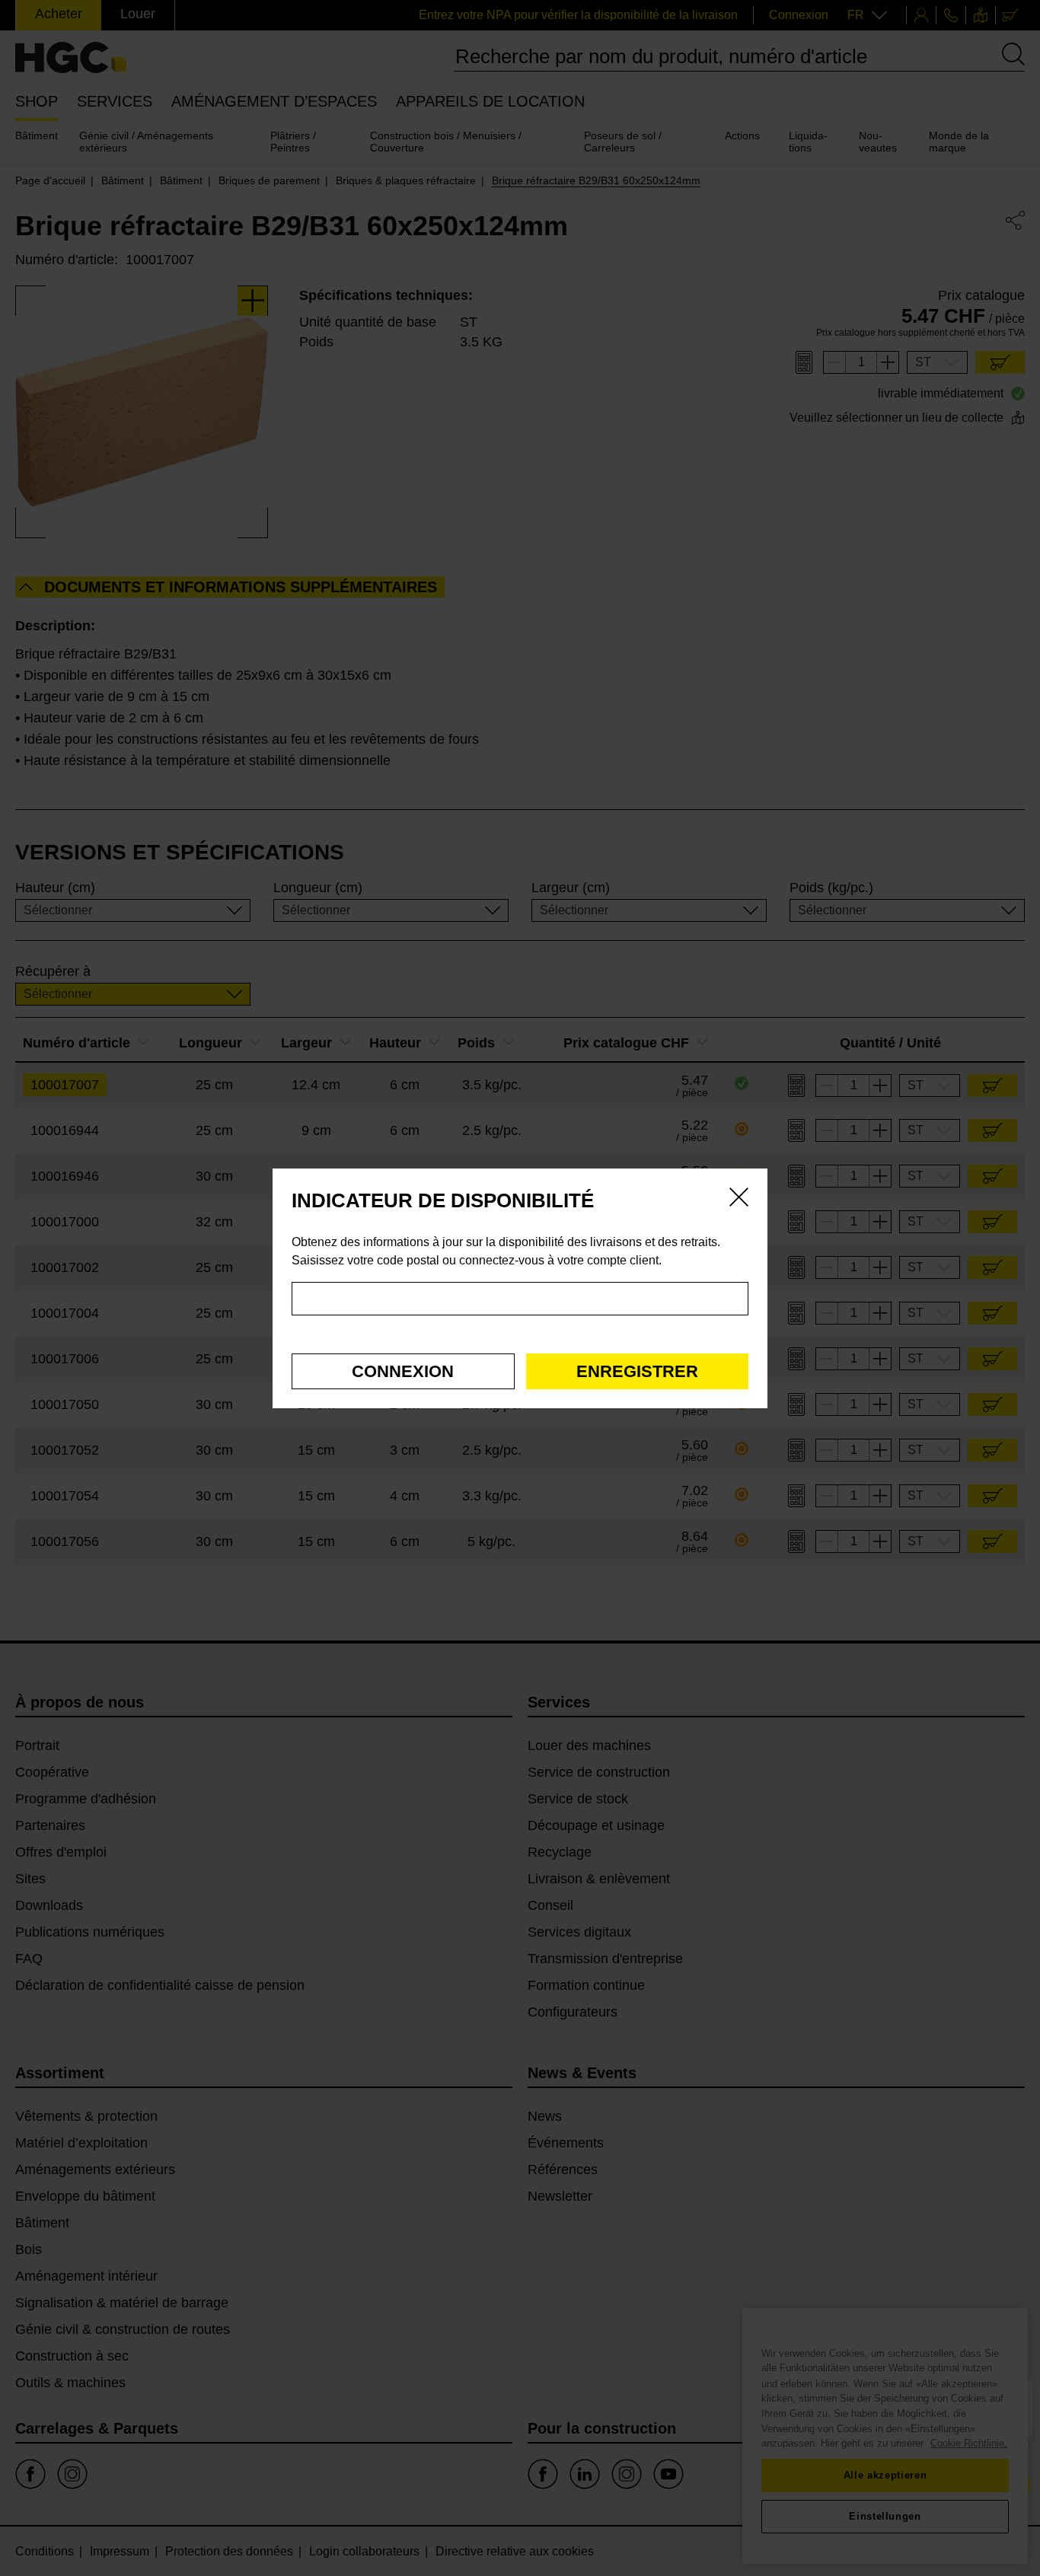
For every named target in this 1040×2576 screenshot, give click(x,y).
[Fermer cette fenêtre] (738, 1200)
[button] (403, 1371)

···

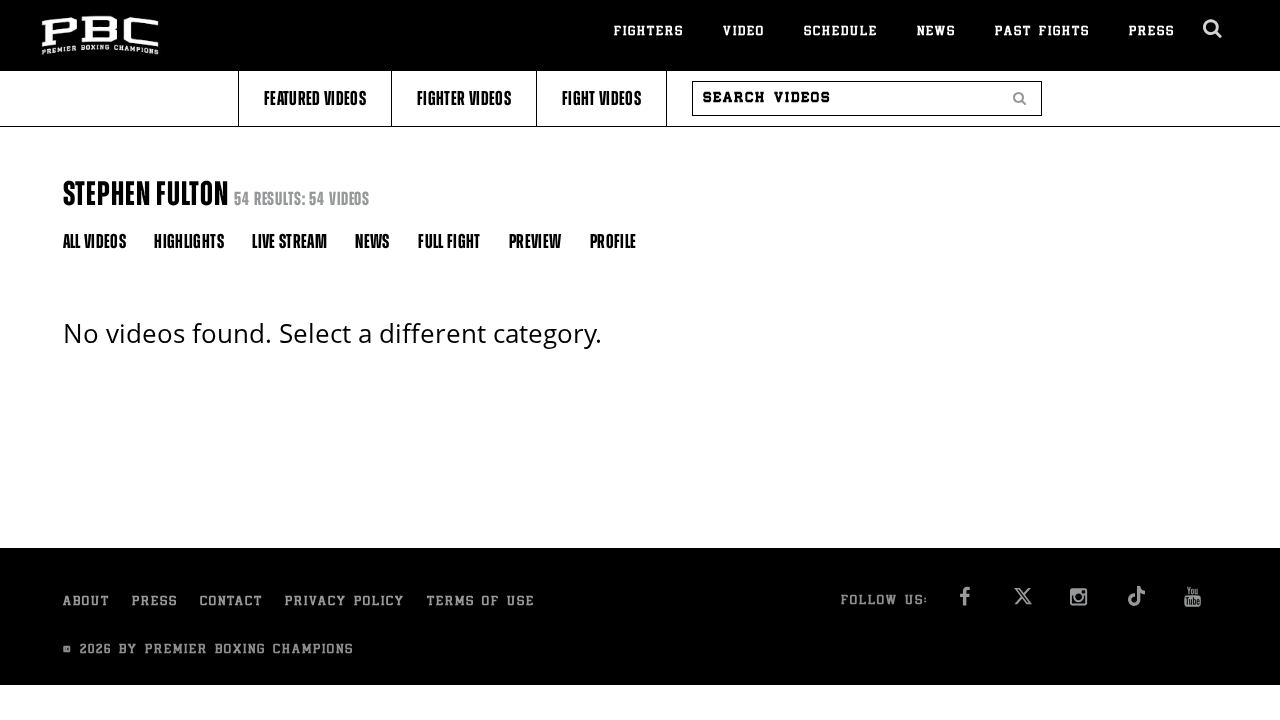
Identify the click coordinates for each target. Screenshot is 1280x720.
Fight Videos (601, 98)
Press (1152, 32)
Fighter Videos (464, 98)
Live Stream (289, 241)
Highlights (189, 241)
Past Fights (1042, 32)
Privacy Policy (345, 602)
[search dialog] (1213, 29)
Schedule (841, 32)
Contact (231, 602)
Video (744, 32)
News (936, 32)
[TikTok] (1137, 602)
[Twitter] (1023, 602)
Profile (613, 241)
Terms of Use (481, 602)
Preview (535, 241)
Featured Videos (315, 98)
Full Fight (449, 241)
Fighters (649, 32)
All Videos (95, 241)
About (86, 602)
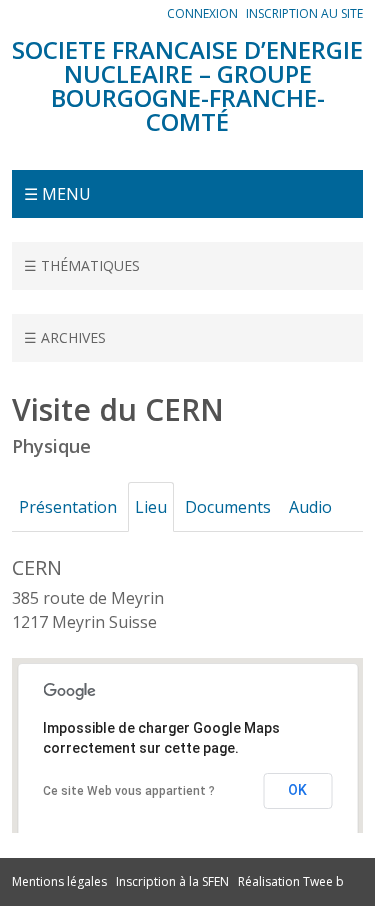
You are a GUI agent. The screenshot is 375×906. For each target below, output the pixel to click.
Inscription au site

···

## HOW TO COMPLETE THIS TASK
Of the entries above, repeat exactly the lines from the line with "For every named" through the line with "[button] (403, 1371)", both of them included.

## ANSWER SPACE
For every named target in this 1040×2576 screenshot, give click(x,y).
[Fermer cette fenêtre] (738, 1200)
[button] (403, 1371)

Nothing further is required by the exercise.